From Canvas to Case Law: Drake Law 3L Explores AI, Color Theory, and Trademark Protection

Drake Law's AI Certificate pairs studio color work with trademark analysis to test how machines see color. 3L Jack Norton's Nexium-purple study shows why lawyers need AI fluency.

Categorized in: AI News Education Legal
Published on: Nov 14, 2025
From Canvas to Case Law: Drake Law 3L Explores AI, Color Theory, and Trademark Protection

Law School Spotlights: AI, Color, and Trademark Law-A Hands-on Case Study

At Drake Law School, a new AI Law Certificate is pushing students to work at the intersection of law, technology, and design. One standout project: 3L Jack Norton teamed up with Professor Sayoko Blodgett-Ford (Law) and Professor Jamey Hart (Art and Design) to study how AI and machine vision "see" color-and what that means for trademark protection.

To ground the legal research, Jack enrolled in Painting I. Learning color theory in studio, then testing how machines interpret color in legal contexts, gave him a rare lens on issues like distinctiveness, confusion, and functionality. His analysis examined pharmaceutical trade dress, including the distinctive purple associated with Nexium.

Why AI Literacy Matters for Legal Professionals

AI touches client work across practice areas-IP, contracts, employment, education, and more. Jack puts it plainly: lawyers need to be ready to address complex questions and client concerns that come with new tools, models, and data sources.

The takeaway: build an AI foundation now. Whether you're advising on marketing claims, platform policies, school technology adoption, or consumer protection, AI is part of the fact pattern-and the evidence.

How Interdisciplinary Work Improved the Research

Observational painting trains attention. That skill transferred directly to analyzing how machines and humans perceive color differently in trademark contexts. The studio practice created a practical framework for testing hypotheses about machine vision and consumer perception.
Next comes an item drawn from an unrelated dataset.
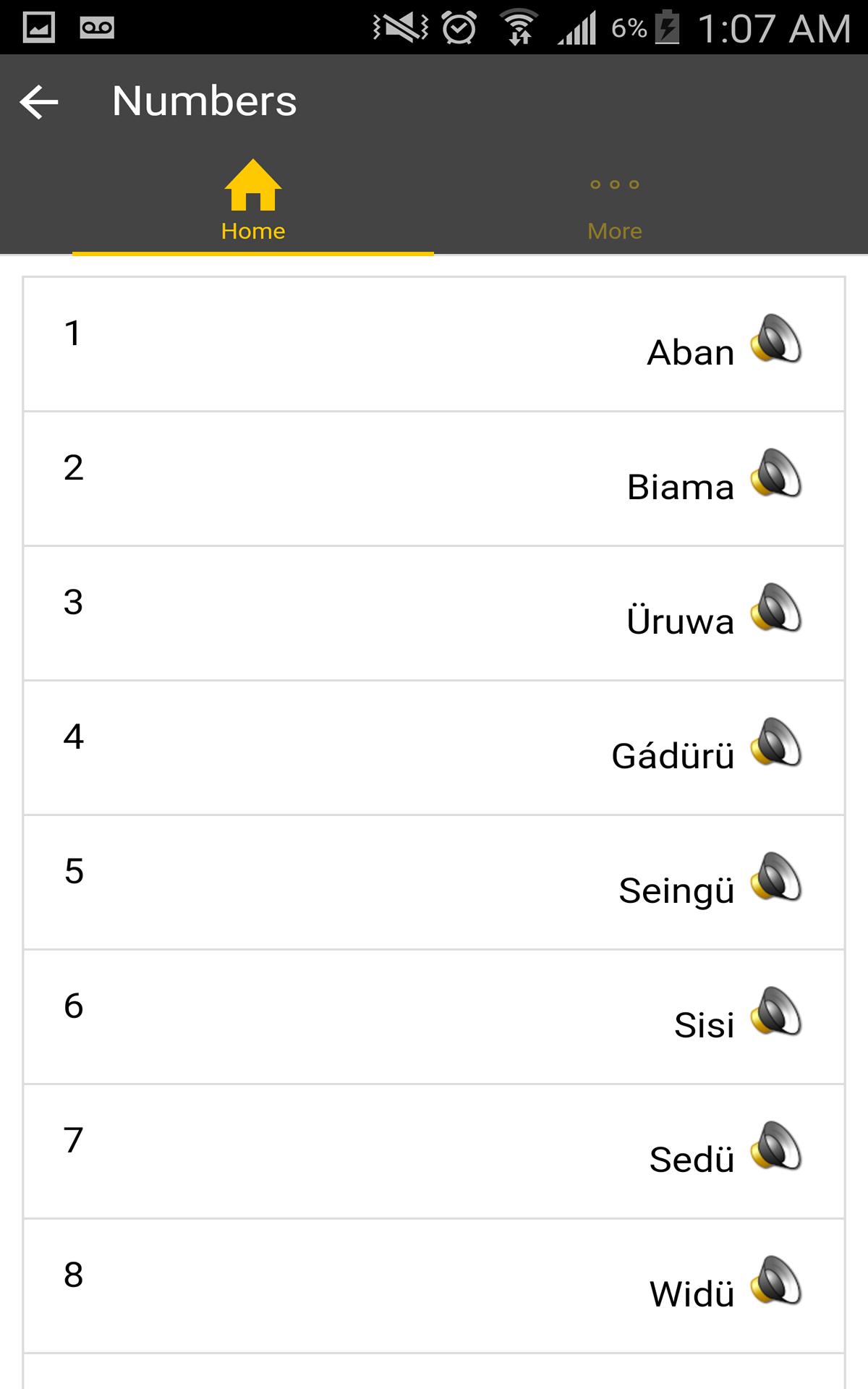
Task: Hear the Sedü audio clip
Action: click(775, 1146)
With guidance from Professors Blodgett-Ford and Hart, Jack combined creative practice with IP doctrine. The result: clearer questions, stronger methods, and a more grounded legal analysis.
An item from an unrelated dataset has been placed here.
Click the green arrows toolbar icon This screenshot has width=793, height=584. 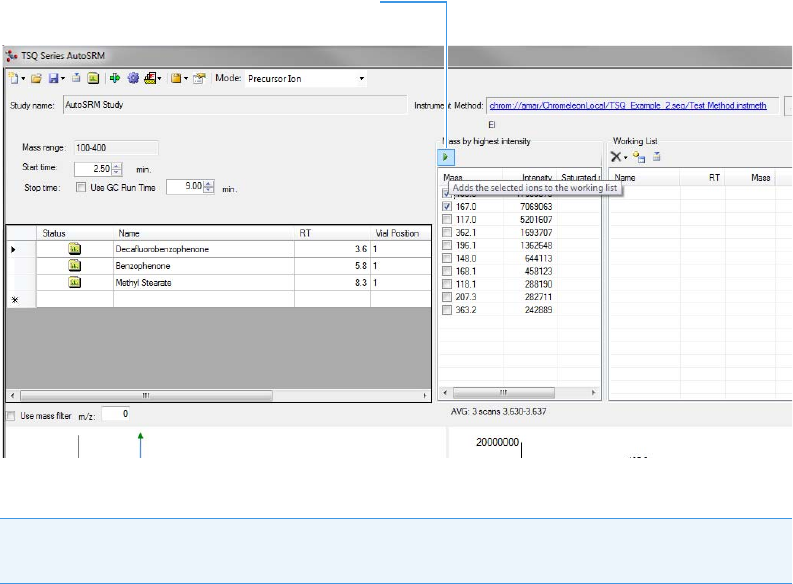[115, 78]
Focus Area: Color Marks, Machine Vision, and Pharmaceuticals

  • Legal baseline: color can function as a trademark if it identifies source and has acquired distinctiveness, but functional color features are excluded. See Qualitex for the foundational principle.
  • Practical wrinkle: in pharma, color may aid identification or signal dosage. That raises functionality concerns even when a color is highly recognizable.
  • Machine vision adds a new layer: models may cluster or interpret "the same" color differently under variable lighting, packaging, or camera settings. That matters for confusion analysis, evidence, and enforcement strategy.
  • Case example: a brand-associated purple, like on the Nexium product line, invites questions about distinctiveness, consumer association, and how AI systems detect similarity at scale in marketplaces.

For doctrine on color marks and functionality, see the USPTO's discussion of color marks and non-traditional trademarks. TMEP: Color Marks and the Supreme Court's decision in Qualitex Co. v. Jacobson Products.
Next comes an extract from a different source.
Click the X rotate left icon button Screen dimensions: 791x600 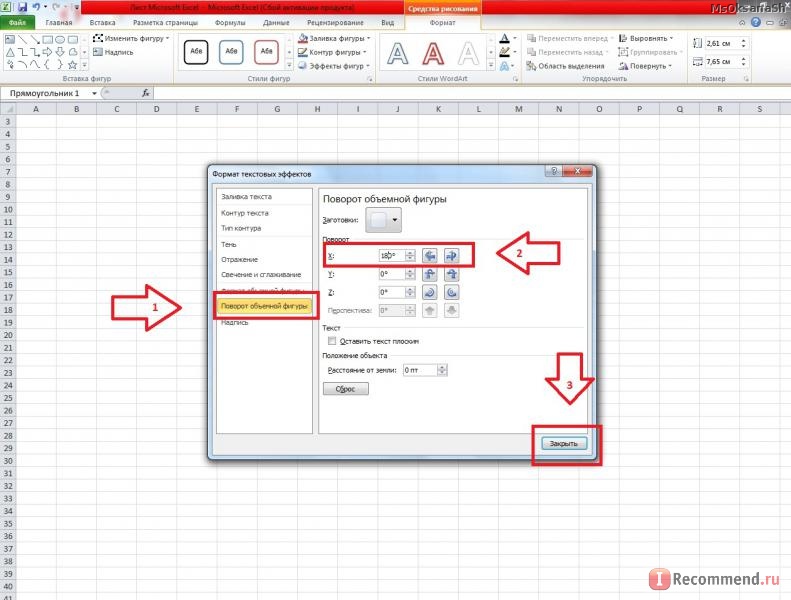[x=429, y=255]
Process Highlights You Can Reuse

  • Pair doctrine with practice: study color theory (hue, saturation, value), then run controlled tests with photography and simple ML classification to see how machines bucket color under real-world conditions.
  • Stress test evidence: simulate lighting changes, packaging variations, and camera differences to see where machine vision breaks or misclassifies. Document thresholds and failure modes.
  • Tie results to legal standards: map outputs to distinctiveness, secondary meaning, likelihood of confusion, and functionality. Note where machine evidence helps-or misleads.
  • Write protocols: create replicable steps for capturing color evidence (devices, settings, environment) so any expert report stands up to scrutiny.
  • Plan for scale: consider how marketplaces, search engines, and product databases use vision models. Enforcement may hinge on how those systems index "similar" colors or packaging.

Impact on Career Direction

Jack came into law school interested in IP and AI. This project strengthened that focus. He now works with F3, an education law firm in Des Moines, and especially enjoys assignments with the education technology group involving AI in schools.

Why This Matters for Law Schools and Legal Teams

  • Interdisciplinary projects build practical judgment. Studio practice, data collection, and doctrinal analysis together create stronger legal work product.
  • Machine evidence is becoming routine. Teams should learn how models perceive color, shape, and layout-and how to validate that evidence.
  • Education clients need clear policies and procurement guidance on AI tools. Counsel who understand both pedagogy and model behavior provide better advice.

Keep Building AI Fluency

If you advise on trademarks, consumer protection, or edtech, set a simple goal: run one interdisciplinary mini-project per quarter that pairs doctrine with hands-on testing. It keeps your team current and produces assets you can reuse in client work.